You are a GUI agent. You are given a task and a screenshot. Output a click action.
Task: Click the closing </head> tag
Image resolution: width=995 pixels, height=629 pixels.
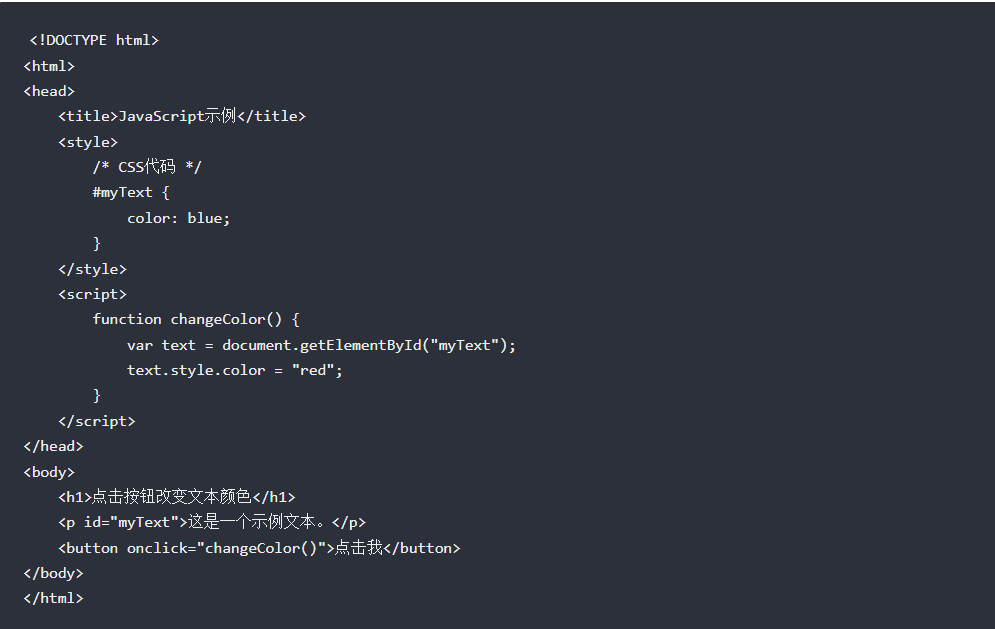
···
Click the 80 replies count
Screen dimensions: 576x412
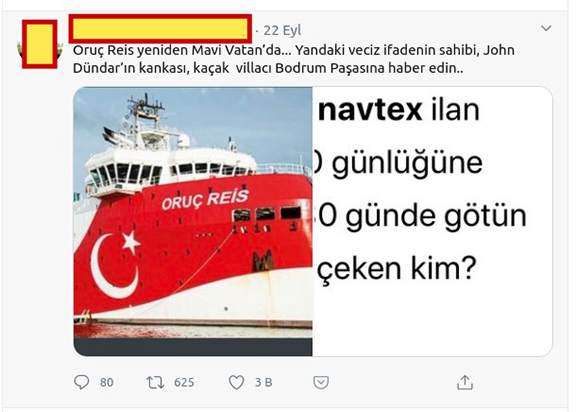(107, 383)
···
* THE PROBLEM:
Above are the records; repeat exactly the lines from the one holding "Task: Click the closing </head> tag" down to the one holding "Image resolution: width=995", end lines included.

* RESULT:
Task: Click the closing </head> tag
Image resolution: width=995 pixels, height=629 pixels.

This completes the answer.